Governo regulamenta concessão da Loteria Instantânea Exclusiva – Lotex

Governo regulamenta concessão da Loteria Instantânea Exclusiva – Lotex

Artigos

por Jaques F. Reolon

No último dia 26 de março, a Secretaria de Acompanhamento Fiscal, Energia e Loteria do Ministério da Fazenda publicou um despacho que apresentava a justificativa para a realização da outorga de concessão da Loteria Instantânea Exclusiva – Lotex. O texto previa:

  1. Os serviços de loteria e a atividade, em si, são, por força de lei, qualificados como serviço público, atendendo aos requisitos jurídicos de: (i) representarem utilidade ou comodidade para os cidadãos; (ii) serem definidos por meio de lei; e (iii) serem passíveis de individualização, permitindo a cobrança de preços ou tarifas.
  2. Não obstante, impende salientar que o serviço de loterias não é essencial para a população, ou seja, não é serviço que deve ser provido pelo Estado, como, por exemplo, é essencial o serviço de segurança pública.
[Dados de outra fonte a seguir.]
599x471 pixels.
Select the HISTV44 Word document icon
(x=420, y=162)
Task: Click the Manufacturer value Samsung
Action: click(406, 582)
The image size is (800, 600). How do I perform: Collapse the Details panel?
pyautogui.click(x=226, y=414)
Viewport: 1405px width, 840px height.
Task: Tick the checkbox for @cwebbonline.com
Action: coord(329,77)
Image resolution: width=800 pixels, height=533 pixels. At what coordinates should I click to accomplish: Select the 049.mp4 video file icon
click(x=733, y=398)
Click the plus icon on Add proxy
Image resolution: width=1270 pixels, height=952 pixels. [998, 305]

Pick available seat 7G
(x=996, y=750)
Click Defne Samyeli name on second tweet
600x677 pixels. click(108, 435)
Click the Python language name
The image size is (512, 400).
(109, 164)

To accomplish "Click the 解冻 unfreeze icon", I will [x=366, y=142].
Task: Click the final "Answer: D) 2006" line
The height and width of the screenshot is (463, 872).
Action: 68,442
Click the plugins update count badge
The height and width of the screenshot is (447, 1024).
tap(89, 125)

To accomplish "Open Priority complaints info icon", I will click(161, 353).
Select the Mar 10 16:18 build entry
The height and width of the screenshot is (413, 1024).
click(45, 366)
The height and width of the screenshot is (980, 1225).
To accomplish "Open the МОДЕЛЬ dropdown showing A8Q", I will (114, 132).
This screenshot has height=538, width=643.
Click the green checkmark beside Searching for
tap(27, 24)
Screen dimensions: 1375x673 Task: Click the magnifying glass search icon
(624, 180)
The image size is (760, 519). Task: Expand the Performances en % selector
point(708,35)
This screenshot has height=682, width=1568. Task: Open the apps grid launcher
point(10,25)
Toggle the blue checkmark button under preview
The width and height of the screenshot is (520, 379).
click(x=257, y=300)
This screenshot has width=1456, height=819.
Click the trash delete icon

Do ponto de vista econômico, a modalidade loteria instantânea é a segunda mais relevante no mercado mundial, respondendo, em média, por 25% desse mercado. Assim, não restando dúvidas de que se trata de uma das modalidades lotéricas mais rentáveis, espera-se sucesso semelhante no Brasil.1

A concessão prevê a exploração direta pelo operador privado, em canais de distribuição comercial físicos e em meios eletrônicos, por prazo de quinze anos, contados a partir da data de eficácia do Contrato de Concessão; e será permitida a exploração em todo o território nacional. O modelo escolhido para a outorga dos serviços foi o da concessão comum. Para tanto, os técnicos do Ministério da Fazenda consideraram “menor nível de insegurança jurídica, total segregação entre o ente público, que ficará com a regulação, e o ente privado, que ficará responsável pela operação da loteria, e o maior valor potencial de outorga da operação”.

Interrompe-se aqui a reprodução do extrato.